Bastards of Utopia by Razsa Maple
Author:Razsa, Maple
Language: eng
Format: epub
Publisher: Indiana University Press
Published: 2015-03-11T16:00:00+00:00
The Effects and Limits of Mass Mobilization
As in the earlier countersummits of the late 1990s and early 2000s, the mobilization for Thessaloniki reactivated, intensified, and personalized networks that activists more commonly experienced electronically. Participants ate, traveled, and dwelled closely together in difficult and politically charged circumstances, initiating new cycles of reciprocal hospitality. Despite the sometimes acute factionalism that marred Thessaloniki, militant formations with different traditions, tactics, and styles were arrayed together. As they formed a multiheaded hydra moving through the city or a vast swarm charging the Red Zone, they made concrete for participants the irreducible complexity of the “movement of movements” as well as some of its many commonalities. These were not only commonalities of the lowest common denominator—of the “no” shouted at those gathered inside the red zone—though the discovery of a common enemy was by no means insignificant. Activists were also aware that they organized these convergences without any overarching sovereign power, without recourse to any centralized authority. Their encounters with other political traditions and approaches, the unexpected intersections of forms of organization, sensibilities, tactics, references—intersecting here, diverging there—helped to produce a concrete awareness of a collective subject that exceeded the sum of its parts.

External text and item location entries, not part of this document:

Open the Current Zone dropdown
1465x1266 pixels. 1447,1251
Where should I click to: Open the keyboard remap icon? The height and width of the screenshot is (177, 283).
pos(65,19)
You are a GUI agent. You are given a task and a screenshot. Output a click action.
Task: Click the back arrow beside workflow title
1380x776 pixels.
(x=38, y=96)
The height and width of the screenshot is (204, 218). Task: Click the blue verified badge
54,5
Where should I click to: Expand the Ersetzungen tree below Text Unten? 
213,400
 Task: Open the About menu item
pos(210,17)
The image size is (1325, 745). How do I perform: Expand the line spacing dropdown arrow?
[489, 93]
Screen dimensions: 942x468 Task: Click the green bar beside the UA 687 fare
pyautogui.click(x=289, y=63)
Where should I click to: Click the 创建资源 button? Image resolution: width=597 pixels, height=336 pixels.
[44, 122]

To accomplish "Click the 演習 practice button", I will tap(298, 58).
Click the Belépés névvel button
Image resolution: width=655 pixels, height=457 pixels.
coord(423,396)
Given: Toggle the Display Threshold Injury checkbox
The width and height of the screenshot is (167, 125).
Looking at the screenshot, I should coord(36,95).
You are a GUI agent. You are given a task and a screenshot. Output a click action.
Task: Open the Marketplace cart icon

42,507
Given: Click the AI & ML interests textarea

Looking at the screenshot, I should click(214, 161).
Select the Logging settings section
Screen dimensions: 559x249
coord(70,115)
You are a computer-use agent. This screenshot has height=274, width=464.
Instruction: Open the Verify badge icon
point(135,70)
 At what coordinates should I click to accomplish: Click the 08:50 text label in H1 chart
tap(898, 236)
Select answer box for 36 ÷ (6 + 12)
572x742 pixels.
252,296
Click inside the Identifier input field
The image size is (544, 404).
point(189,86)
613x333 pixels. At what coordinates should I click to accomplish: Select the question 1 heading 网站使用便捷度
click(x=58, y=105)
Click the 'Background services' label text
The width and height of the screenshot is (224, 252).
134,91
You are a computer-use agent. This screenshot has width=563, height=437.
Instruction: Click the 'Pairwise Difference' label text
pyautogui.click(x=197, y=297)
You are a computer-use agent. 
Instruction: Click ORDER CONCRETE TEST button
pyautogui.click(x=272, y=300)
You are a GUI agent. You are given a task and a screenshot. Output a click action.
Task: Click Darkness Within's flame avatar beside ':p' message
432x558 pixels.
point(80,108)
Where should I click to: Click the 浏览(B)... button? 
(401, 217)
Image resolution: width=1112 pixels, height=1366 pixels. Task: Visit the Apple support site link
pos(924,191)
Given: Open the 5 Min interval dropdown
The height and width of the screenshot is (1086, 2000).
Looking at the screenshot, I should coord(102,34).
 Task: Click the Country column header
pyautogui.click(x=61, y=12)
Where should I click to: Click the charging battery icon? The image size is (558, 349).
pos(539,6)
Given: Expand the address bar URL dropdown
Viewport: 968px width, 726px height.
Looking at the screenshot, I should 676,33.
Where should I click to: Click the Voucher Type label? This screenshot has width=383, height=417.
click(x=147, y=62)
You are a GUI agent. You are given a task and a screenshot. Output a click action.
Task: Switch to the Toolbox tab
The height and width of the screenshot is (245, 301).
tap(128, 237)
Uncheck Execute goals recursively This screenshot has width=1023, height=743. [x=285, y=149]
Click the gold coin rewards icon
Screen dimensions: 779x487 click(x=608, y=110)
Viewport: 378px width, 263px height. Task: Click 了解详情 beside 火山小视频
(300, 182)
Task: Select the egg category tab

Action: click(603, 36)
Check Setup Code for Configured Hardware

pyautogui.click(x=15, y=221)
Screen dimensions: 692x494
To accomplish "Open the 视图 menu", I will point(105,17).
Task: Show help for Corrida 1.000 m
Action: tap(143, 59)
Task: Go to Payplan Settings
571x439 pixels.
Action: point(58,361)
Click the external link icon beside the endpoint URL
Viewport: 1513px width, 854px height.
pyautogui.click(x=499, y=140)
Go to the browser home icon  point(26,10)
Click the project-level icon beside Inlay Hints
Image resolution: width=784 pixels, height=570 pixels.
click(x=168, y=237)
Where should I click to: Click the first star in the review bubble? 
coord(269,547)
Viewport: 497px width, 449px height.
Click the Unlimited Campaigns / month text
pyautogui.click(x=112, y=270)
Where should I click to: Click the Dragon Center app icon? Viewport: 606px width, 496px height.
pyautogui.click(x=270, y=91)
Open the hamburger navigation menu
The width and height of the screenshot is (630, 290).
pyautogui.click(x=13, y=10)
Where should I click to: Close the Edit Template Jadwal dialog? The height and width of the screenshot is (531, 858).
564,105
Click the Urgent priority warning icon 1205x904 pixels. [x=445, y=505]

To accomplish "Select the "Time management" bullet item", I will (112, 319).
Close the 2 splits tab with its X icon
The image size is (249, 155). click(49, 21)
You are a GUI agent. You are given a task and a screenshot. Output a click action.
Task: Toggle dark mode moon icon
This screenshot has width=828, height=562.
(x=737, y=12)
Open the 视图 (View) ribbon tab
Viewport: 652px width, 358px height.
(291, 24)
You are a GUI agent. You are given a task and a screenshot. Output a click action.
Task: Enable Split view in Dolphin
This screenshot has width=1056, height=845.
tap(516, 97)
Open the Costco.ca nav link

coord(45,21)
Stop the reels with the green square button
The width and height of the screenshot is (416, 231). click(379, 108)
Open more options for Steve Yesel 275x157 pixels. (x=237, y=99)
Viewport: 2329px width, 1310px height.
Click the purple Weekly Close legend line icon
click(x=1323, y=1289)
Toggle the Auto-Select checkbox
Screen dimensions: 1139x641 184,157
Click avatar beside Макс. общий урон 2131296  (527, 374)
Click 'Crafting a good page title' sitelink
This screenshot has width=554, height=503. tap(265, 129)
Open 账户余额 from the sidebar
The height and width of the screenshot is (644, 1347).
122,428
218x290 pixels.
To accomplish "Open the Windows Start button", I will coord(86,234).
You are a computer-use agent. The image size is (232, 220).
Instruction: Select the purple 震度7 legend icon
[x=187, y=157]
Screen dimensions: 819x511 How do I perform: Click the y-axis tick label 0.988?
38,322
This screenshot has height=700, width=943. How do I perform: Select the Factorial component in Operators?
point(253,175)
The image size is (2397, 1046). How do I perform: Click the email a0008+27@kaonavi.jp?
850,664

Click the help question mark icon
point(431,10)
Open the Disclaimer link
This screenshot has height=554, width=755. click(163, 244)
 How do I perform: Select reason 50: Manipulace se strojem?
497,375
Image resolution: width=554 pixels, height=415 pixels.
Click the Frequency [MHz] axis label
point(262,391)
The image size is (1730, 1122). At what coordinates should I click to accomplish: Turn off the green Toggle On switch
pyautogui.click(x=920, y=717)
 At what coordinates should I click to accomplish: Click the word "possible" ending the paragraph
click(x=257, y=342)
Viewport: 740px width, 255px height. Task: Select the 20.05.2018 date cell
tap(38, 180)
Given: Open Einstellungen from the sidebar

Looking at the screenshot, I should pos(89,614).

By 2003, however, there were also signs that the alterglobalization movement was in crisis. State security forces—which had been caught off guard by the decentralization, pluralism, and militancy of the first globalization protests in Seattle and Prague—launched militarized attacks on subsequent demonstrations in Gothenburg, Genoa, Evian, Miami, and Thessaloniki. State violence against demonstrations, the struggle for media attention, as well as activists’ anger with the invasion of Iraq despite protests of historic size, among other factors, generated a dynamic of increasing physical confrontations at later countersummits. Many European activists felt this dynamic reached its apotheosis in Thessaloniki. The movement’s crisis was palpable in the atmosphere of fear and suspicion that pervaded Aristotle University’s campus. The crisis was also evident in the eclipse of the innovative video practices that had characterized earlier mobilizations. In such circumstances, my participatory research—especially as it involved video recording—also became impossible in Greece. Indeed, I did not ask the details of what my collaborators did during the Saturday actions—for fear of incriminating them—and they did not tell.
Ironically, however, if the near impossibility of shooting video was one indicator of the crisis, the ways the technology was and was not used in Greece also offer a revealing point of entry for understanding activists’ experience there—as well as how such emotionally charged, sensory, and embodied experiences are materialized, circulated, deployed, and reanimated by activists. Sometimes such uses are part of a self-conscious effort to intervene in activists’ emotional states, in activists’ formation as political subjects. Attending to how video was or was not taken up in Thessaloniki also highlights a series of significant ambiguous subjective effects generated by the trajectory of intensifying confrontations. For example, the impossibility of shooting video was one sign—like a canary falling silent—of the vulnerability of activists’ subjective efforts to engage state violence.